Je vous attendais. J’attendais votre avis sur A ciel ouvert. Comme moi, vous avez apprécié Putain et Folle, mais j’avais des doutes sur son petit-dernier. Donc, je l’ai réservé à la bibliothèque, je n’osais pas sortir mes bidous. Je ne sortirais pas, hélas, mes bidous mais je tiens quand même à le feuilleter. Quant à La Soeur de Judith, c’est un rendez-vous. Réjean en fait aussi la louange, alors ça y est, ça me titille. Je vais aussi jeter un oeil, et peut-être les deux, au Retour à l’île aux cerises car je l’aime ma Louise Turcot.
merci pour cette nouvelle tournée. J’avais noté « l’année de la pensée magique » et « un effondrement », tu viens confirmer ces projets de lecture.
les sujets m’interessent, les résonnances possibles aussi…
Bonjour Éric,
Le Joan Didion est un livre exceptionnel et touchant qui effectivement ne tombe jamais dans le pathétique. Elle porte un regard intelligent sur le deuil comme on l’a rarement fait.
D’accord aussi avec toi sur le Nelly Arcan. Pas de doute que celle-ci est une grande écrivaine, mais elle n’a toujours pas écrit un grand roman.
Maintenant « L’année de la pensée magique » m’intéresse beaucoup et pourtant j’avais un peu peur de me plonger dans un tel roman !!
Réjean: le Didion sans hésitation.
Venise: je vais être curieux à mon tour de connaître ton avis sur le Arcan et le Lise Tremblay aussi, pourquoi pas? Tu devras revenir faire un tour dans ma deuxième tournée Pour Louise Turcot, je te conseille de les lire dans l’ordre en commencant par « Un long fleuve si tranquille » (le meilleur des trois).
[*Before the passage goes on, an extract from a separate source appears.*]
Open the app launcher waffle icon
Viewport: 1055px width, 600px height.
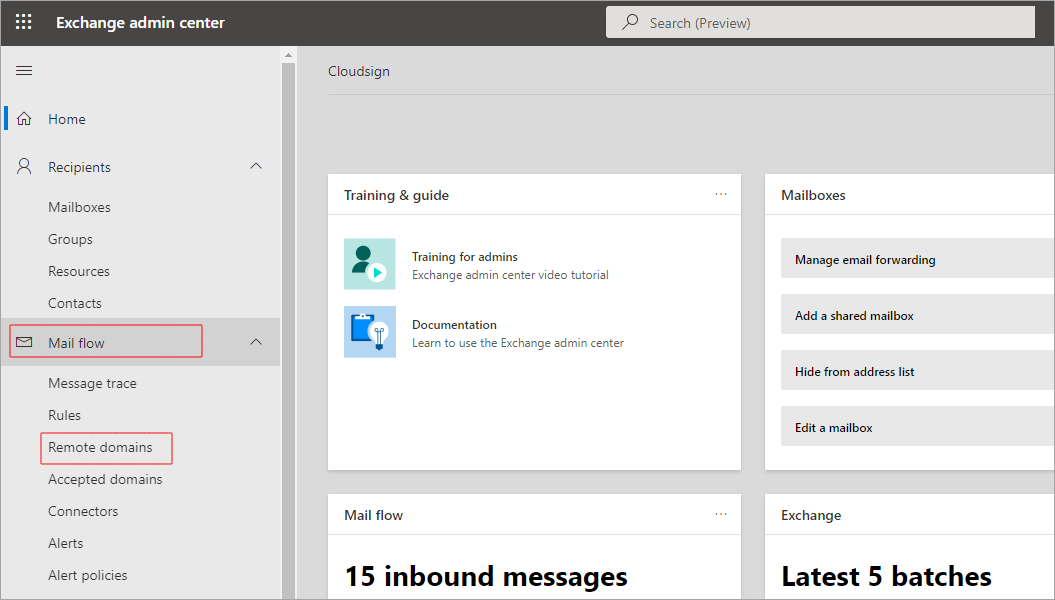tap(23, 22)
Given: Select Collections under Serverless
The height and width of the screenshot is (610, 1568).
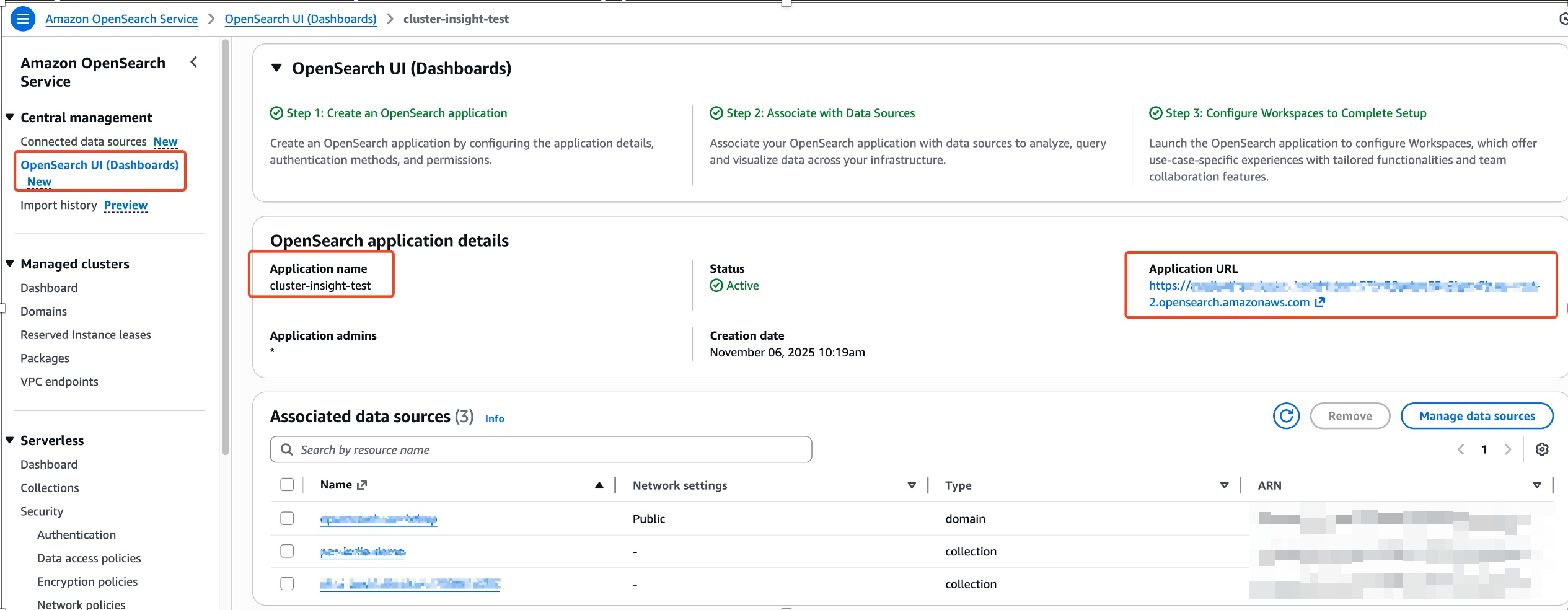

Le deuxième est « Nous n’irons plus jouer dans l’île ».
Sylvie: tu ne resteras pas insensibles aux deux sujets traités.
Patrick: nous sommes sur la même longueur d’ondes pour ces deux titres alors!
Florinette: vas-y fonce, n’aie pas peur! Même s’il traite d’une deuil, « L’année de la pensée magique » est surtout la démarche d’une femme qui cherche à comprendre certaines étapes difficiles de l’existence.
Allo Eric,
ca t’étonne?
Non, pas vraiment. On se rejoint assez souvent dans nos goûts littéraires.
Même si j’avais bien aimé « Putain », j’ai à peu près le même avis que toi sur « À ciel ouvert ». Je n’emprunte pratiquement jamais de livres mais pour celui-ci, je suis bien contente de l’avoir fait!
J’ai bien aimé La Soeur de Judith. Lise Tremblay indique les changements qui attendent la femme en l’année 1969, une année charnière que l’on qualifiait de temps nouveau. Marc Robitaille a écrit le pendant de cette atmosphère euphorique pour les garçons dans Un été sans point ni coup sûr. Et Stéphane Venne nous a fait chanter Le Début d’un temps nouveau. Ceux qui ont vécu cette époque peuvent dire que toutes ces oeuvres sont de bons reflets d’un temps rempli d’espoir.